**Exercise text**
....................
Northwestern Medicine scientists have found a molecule that stops the growth of an aggressive paediatric brain tumour.

The tumour is always fatal and primarily strikes children under 10 years old.

Every year, about 300 children under the age of 10 years old in the U.S. develop a tumour referred to as diffuse intrinsic pontine glioma (DIPG).

"This tumour kills every single kid who gets DIPG within one year. No one survives," said the study's first author, Andrea Piunti, a postdoctoral fellow in Shilatifard's lab in biochemistry and molecular genetics at Northwestern University Feinberg School of Medicine.

The study is published in Nature Medicine.

"To the best of our knowledge, this is the most effective molecule so far in treating this tumour," said senior author Ali Shilatifard, the Robert Francis Furchgott Professor of Biochemistry and Paediatrics and the chair of biochemistry and molecular genetics at Feinberg. "Every other therapy that has been tried so far has failed."

Radiation therapy only prolongs patients' survival by a few months, he noted.

Shilatifard's lab previously identified the pathway via which this mutation causes cancer in studies with fruit flies, which was published in Science a few years ago.

He and colleagues believed the pathway would be a good target to thwart the tumour and pushed forward with their molecular studies.

Shilatifard and Piunti collaborated with C. David James, Dr. Rintaro Hashizume, Dr. Craig Horbinski, Dr. Rishi Lulla and Dr. Amanda Saratsis at Northwestern Medicine.

Lulla, a paediatric neuro-oncologist, and Saratis, a paediatric neurosurgeon, respectively, are also at the Ann & Robert H. Lurie Children's Hospital of Chicago.

The scientists also are members of the Robert H. Lurie Comprehensive Cancer Center of Northwestern University.
....................
**Data**
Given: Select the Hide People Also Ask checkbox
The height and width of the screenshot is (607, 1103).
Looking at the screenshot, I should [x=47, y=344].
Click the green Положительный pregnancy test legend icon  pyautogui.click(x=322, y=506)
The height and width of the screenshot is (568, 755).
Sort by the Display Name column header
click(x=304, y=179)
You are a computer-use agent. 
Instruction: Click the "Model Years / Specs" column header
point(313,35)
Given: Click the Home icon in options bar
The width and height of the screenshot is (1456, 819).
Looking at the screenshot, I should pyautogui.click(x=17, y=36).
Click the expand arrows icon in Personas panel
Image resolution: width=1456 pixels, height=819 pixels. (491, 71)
....................
**Exercise directions**
Write the next part of the article about the molecule that stops a deadly childhood brain tumor, starting right after its last sentence.

**Reply**
In a study with Hashizume's group, they demonstrated mice in the experiment, which had the drug delivered through their abdomen, had an increased survival of 20 days, which is a long time in the life of a mouse, Piunti said.

Now the team at Northwestern Medicine and Lurie Children's is working on delivering the drug to the brain stem to see if the effect will be more potent and effective.

To test the molecule, scientists took tumour cell lines from a paediatric patient that was untreated and injected those cells into the brain stem of a mouse.

The human tumour engrafted in the brain of the mouse.

The mouse was then treated with the molecule while scientists monitored the tumour.

The molecule stopped the growth of the tumour cells and forced them to turn into other types of cells, known as differentiation, thereby halting its growth.

This molecule detaches proteins, known as bromodomain proteins, from their binding to a mutant protein, the histone H3K27M, which is present in more than 80 percent of these tumours.

While the molecule itself is not yet available commercially, another similar class of molecules, BET inhibitors, is being tested in clinical trials for paediatric leukaemia and other types of tumours.

These could be used in a clinical trial for the paediatric tumour, Piunti said.